El informe titulado “Juventudes desiguales: entre la promesa y la exclusión” trazó un diagnóstico crítico sobre la inserción laboral y educativa del segmento joven en la Argentina. En este sentido, la investigación arrojó que únicamente un 14,2% de la población de entre 18 y 25 años cuenta con un empleo pleno de derechos, mientras que un 16% se desempeña en condiciones de precariedad formal. De esta manera, el 70% de la franja etaria enfrenta desocupación, empleo irregular o inactividad.
Por consiguiente, el desglose estadístico determinó que un 22,5% atraviesa empleos irregulares o desempleo reciente, un 10,7% padece desocupación de larga duración (más de seis meses) y un 36,6% se encuentra administrativamente inactivo. asimismo, las brechas se profundizan a medida que se desciende en los estratos sociales. Por lo tanto, el trabajo registrado se consolida como un privilegio antes que como una norma del sistema productivo.
Brecha socioeconómica en el estudio y la inserción ‘Ni-Ni’
Por su parte, el estudio de la Universidad Católica Argentina evaluó la distribución del tiempo y las oportunidades formativas de la juventud.
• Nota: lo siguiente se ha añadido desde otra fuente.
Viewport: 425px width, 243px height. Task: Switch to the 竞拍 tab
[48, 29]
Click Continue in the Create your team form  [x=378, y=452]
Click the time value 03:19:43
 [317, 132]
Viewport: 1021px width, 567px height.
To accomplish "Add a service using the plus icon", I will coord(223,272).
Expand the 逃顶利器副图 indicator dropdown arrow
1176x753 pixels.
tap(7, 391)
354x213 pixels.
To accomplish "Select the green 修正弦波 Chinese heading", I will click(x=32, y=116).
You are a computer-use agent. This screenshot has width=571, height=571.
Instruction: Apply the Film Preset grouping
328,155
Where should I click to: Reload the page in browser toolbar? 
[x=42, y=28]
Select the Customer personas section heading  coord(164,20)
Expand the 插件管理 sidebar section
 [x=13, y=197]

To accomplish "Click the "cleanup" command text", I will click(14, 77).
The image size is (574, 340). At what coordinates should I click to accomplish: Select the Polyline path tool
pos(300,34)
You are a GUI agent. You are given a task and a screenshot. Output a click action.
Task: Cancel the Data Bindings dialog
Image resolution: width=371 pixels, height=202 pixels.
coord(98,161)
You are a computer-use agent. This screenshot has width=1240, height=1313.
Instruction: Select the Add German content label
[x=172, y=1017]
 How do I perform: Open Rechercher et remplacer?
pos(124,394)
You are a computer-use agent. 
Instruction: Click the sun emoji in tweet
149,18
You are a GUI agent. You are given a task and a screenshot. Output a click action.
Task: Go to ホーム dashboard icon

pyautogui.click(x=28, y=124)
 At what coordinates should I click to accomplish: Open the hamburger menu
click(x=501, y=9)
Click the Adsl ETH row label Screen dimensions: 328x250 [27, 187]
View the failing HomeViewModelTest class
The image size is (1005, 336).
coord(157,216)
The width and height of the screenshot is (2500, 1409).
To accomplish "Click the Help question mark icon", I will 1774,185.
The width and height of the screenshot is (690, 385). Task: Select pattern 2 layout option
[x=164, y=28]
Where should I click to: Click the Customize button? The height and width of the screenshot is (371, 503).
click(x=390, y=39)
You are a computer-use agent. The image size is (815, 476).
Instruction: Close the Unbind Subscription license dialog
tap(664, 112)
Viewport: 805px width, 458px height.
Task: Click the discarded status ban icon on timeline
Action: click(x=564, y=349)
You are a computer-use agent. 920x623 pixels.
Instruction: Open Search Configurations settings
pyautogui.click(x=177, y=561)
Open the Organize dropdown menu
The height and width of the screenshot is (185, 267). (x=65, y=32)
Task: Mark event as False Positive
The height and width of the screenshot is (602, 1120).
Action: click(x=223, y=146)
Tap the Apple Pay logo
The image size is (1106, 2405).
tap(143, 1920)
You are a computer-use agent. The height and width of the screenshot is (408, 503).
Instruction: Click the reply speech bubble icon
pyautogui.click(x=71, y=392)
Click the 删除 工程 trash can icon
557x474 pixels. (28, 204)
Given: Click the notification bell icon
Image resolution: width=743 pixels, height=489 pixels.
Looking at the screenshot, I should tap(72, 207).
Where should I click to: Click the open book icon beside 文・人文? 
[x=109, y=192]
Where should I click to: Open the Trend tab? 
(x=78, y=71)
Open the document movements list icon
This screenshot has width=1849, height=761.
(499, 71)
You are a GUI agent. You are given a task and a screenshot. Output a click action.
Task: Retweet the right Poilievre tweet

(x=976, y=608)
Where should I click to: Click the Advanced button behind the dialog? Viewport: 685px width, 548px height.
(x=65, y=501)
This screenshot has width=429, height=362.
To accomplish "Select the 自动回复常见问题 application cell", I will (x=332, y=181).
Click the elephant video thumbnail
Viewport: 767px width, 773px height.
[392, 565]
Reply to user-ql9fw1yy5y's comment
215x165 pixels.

De hecho, apenas el 13% de los encuestados logra combinar el cursado de estudios superiores con un empleo formal. En consecuencia, el 26,6% se dedica de forma exclusiva a estudiar, mientras que un 39,7% trabaja sin estar inserto en el sistema educativo formal.
Además, el fenómeno de los jóvenes que no estudian ni trabajan (denominados «Ni-Ni») alcanzó un promedio general del 20,7%, registrando una brecha extrema según la clase social. En consecuencia, esta condición afecta al 34,2% de los jóvenes en el estrato socioeconómico muy bajo, frente a tan solo el 8,3% en los sectores de mayores ingresos. De esta forma, el reporte concluye que la acumulación de desventajas iniciales restringe la autonomía económica de las nuevas generaciones.